START EXTRACTED MATERIAL
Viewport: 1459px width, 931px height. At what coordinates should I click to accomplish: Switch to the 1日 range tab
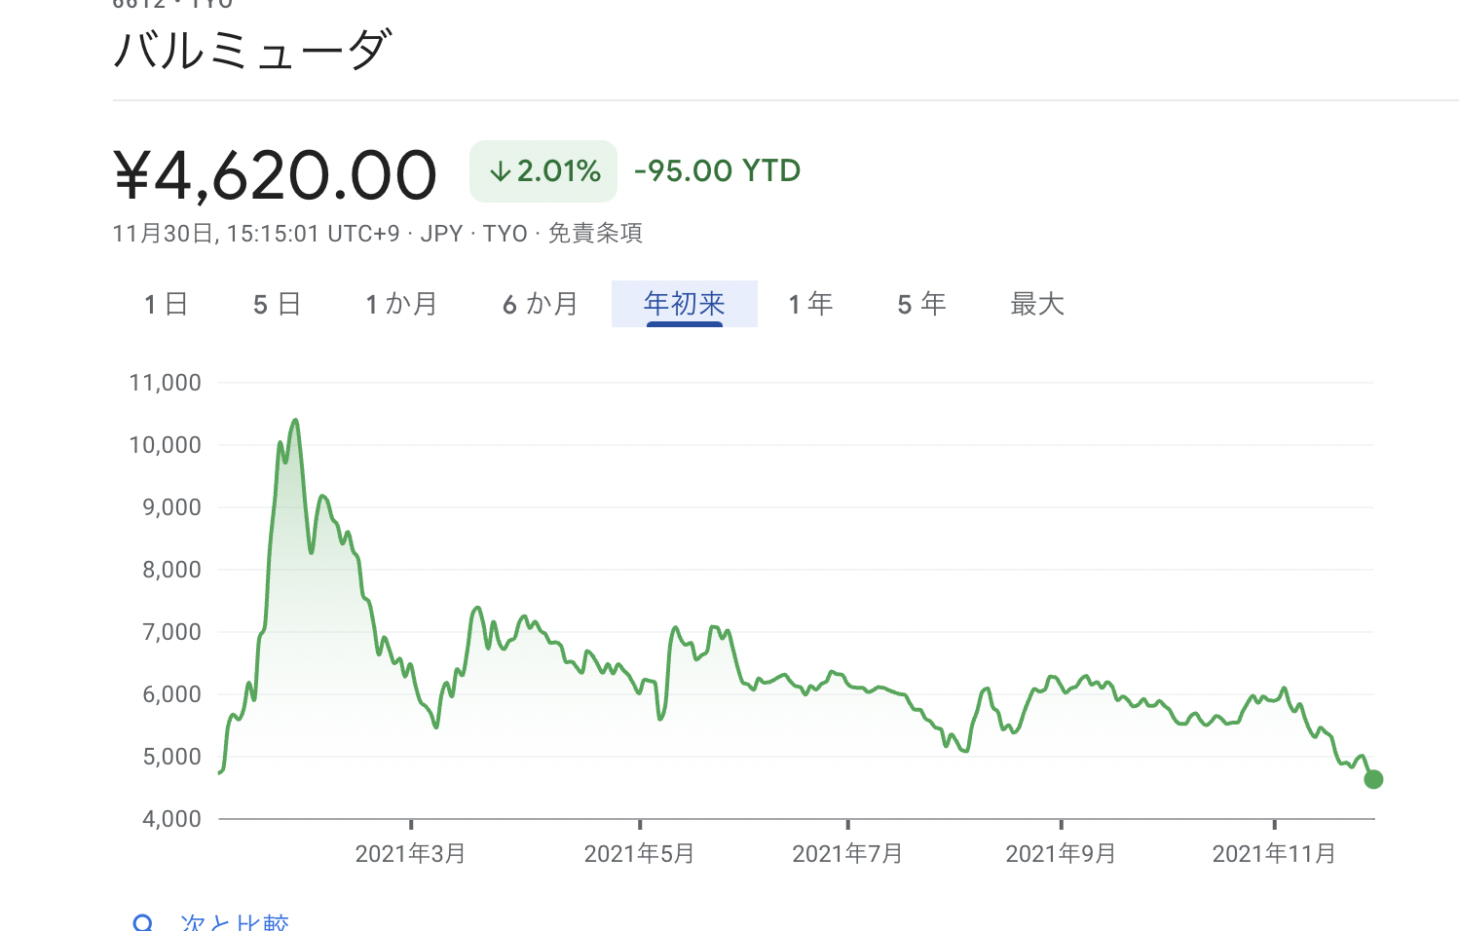tap(166, 304)
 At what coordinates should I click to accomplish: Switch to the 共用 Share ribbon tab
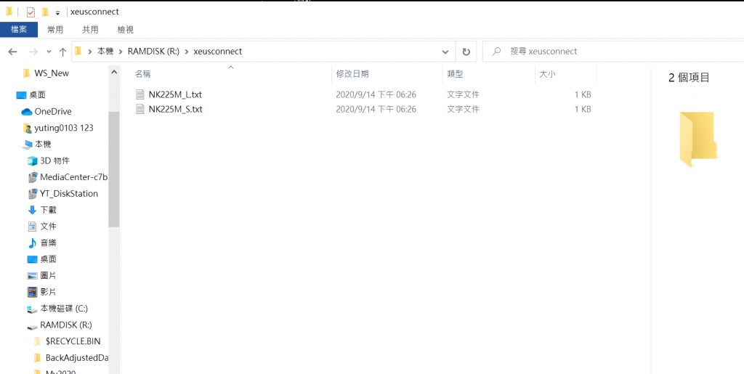90,30
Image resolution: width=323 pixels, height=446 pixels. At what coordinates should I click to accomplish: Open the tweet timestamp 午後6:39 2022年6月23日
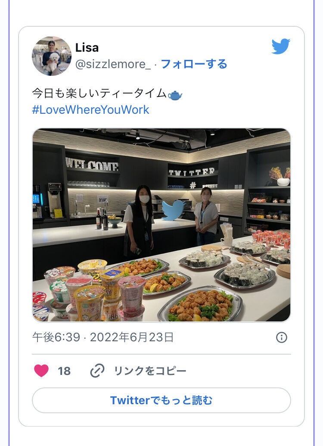(103, 337)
END EXTRACTED MATERIAL
Give all the lines of the records again, word for word, and leave out the pictures.

Viewport: 1459px width, 931px height. At what coordinates should I click to accomplish: Switch to the 1日 range tab
tap(166, 304)
 At what coordinates should I click to accomplish: Switch to the 共用 Share ribbon tab
90,30
Image resolution: width=323 pixels, height=446 pixels. At what coordinates should I click to accomplish: Open the tweet timestamp 午後6:39 2022年6月23日
(103, 337)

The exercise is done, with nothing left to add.